◆ **Task prompt**
Once you reach the line containing "Where should I click to: Open the CARFAX" in the entries below, write out that line and each one after it down to the line containing "Task: Click the blue 星期一 time bar", exactly and with nothing added.

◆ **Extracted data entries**
◆ ◆ ◆ ◆
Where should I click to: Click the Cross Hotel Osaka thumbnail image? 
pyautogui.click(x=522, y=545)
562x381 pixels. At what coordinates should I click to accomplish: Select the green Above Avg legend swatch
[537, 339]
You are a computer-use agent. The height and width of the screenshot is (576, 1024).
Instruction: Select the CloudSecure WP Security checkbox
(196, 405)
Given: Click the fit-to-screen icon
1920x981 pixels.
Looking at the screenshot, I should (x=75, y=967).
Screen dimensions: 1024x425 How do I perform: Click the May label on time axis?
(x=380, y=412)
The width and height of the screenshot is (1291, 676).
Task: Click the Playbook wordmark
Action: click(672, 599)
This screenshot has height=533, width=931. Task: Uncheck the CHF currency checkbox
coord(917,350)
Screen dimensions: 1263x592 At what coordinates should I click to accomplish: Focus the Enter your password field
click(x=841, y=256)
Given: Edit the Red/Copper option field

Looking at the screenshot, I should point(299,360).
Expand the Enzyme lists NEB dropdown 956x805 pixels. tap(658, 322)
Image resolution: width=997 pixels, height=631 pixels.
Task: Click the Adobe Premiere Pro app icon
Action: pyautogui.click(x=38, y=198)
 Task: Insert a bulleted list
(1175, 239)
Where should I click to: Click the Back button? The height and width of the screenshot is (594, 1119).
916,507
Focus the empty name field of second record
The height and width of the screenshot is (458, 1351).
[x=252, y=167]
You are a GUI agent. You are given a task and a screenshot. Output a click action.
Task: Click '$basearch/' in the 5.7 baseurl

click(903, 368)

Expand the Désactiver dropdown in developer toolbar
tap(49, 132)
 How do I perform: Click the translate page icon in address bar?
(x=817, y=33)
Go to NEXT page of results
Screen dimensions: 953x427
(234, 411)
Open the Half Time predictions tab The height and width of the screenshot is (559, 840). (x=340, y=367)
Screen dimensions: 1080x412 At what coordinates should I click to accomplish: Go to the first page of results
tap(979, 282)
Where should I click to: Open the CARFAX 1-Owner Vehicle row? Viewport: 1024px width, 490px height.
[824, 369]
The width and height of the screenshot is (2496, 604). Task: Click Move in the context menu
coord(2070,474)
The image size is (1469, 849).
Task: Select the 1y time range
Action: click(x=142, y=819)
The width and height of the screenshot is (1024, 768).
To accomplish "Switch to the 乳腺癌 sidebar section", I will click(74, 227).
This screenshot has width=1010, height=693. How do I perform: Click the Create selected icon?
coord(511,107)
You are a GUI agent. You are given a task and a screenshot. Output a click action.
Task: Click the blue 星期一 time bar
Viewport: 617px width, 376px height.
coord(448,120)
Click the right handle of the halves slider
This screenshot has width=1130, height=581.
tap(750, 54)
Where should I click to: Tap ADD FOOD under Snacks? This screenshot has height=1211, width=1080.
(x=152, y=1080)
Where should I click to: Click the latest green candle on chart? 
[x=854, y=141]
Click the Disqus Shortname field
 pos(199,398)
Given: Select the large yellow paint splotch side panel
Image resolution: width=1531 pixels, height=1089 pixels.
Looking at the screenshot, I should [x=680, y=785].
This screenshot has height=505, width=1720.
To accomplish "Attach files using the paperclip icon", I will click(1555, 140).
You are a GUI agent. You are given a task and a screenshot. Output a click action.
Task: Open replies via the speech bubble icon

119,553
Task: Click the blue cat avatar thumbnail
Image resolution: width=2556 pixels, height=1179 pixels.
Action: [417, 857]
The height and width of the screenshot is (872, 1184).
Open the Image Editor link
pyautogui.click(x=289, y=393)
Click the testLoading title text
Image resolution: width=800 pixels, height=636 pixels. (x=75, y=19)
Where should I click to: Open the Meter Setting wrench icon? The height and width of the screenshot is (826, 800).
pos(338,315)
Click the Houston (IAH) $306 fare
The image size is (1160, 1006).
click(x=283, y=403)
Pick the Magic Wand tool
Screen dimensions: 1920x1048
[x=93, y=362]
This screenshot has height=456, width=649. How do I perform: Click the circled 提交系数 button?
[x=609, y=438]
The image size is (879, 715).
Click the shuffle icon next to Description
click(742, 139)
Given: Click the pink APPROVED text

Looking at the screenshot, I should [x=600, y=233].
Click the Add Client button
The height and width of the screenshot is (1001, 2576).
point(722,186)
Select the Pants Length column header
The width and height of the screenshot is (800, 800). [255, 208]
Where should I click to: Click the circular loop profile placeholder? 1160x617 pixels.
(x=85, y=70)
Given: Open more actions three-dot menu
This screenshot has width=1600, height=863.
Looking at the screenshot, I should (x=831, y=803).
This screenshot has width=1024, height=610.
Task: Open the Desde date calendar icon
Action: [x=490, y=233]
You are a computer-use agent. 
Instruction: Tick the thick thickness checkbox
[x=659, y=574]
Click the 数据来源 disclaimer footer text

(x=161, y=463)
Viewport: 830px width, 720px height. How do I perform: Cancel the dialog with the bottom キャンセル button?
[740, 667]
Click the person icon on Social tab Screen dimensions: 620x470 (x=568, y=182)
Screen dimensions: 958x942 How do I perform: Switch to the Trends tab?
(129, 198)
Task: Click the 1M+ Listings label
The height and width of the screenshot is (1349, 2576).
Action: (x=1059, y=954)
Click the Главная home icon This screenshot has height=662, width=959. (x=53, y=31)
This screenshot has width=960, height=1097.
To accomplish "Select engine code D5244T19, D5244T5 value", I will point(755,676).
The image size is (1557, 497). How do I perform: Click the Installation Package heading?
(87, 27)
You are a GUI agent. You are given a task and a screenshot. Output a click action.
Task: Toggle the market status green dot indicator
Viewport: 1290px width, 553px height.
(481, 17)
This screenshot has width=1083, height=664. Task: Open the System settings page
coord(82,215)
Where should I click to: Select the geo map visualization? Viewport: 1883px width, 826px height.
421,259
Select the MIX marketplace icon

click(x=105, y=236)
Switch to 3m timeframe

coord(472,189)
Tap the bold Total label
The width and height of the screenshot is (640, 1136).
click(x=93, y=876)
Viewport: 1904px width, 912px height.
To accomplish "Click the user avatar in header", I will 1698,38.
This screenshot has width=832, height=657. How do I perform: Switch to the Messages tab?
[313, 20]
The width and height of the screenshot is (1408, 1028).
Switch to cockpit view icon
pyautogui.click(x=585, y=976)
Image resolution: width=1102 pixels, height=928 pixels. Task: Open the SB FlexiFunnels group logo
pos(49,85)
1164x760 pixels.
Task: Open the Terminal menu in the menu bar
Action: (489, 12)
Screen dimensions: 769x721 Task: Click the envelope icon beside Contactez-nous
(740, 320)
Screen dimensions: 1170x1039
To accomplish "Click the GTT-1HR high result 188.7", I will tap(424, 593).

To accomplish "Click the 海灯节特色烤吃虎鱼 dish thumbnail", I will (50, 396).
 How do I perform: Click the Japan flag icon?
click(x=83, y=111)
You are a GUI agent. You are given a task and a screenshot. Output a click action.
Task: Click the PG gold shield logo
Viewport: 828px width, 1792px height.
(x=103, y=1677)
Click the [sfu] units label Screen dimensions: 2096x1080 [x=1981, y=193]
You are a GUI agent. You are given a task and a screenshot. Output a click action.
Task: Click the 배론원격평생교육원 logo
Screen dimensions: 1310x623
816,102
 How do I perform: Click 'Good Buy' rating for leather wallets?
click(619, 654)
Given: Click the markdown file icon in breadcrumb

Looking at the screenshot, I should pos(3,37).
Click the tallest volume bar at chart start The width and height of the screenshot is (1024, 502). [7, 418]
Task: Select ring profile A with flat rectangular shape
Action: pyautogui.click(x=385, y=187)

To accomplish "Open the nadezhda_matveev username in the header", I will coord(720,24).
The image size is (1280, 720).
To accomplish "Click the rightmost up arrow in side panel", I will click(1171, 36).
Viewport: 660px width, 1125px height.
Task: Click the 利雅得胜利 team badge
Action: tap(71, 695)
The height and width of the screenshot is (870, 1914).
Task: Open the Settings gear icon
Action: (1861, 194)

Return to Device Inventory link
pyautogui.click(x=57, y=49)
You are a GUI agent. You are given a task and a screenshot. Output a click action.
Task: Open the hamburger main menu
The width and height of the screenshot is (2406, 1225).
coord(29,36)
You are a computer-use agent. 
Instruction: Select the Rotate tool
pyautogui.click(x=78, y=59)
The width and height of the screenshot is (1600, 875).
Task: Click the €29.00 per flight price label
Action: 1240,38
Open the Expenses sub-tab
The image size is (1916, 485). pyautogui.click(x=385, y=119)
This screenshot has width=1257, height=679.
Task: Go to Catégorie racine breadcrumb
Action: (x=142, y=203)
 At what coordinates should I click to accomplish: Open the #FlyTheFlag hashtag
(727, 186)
◆ ◆ ◆ ◆
◆ **Exercise solution**
Where should I click to: Open the CARFAX 1-Owner Vehicle row? Viewport: 1024px width, 490px height.
[824, 369]
The width and height of the screenshot is (2496, 604). Task: Click Move in the context menu
coord(2070,474)
The image size is (1469, 849).
Task: Select the 1y time range
Action: click(x=142, y=819)
The width and height of the screenshot is (1024, 768).
To accomplish "Switch to the 乳腺癌 sidebar section", I will click(74, 227).
This screenshot has width=1010, height=693. How do I perform: Click the Create selected icon?
coord(511,107)
You are a GUI agent. You are given a task and a screenshot. Output a click action.
Task: Click the blue 星期一 time bar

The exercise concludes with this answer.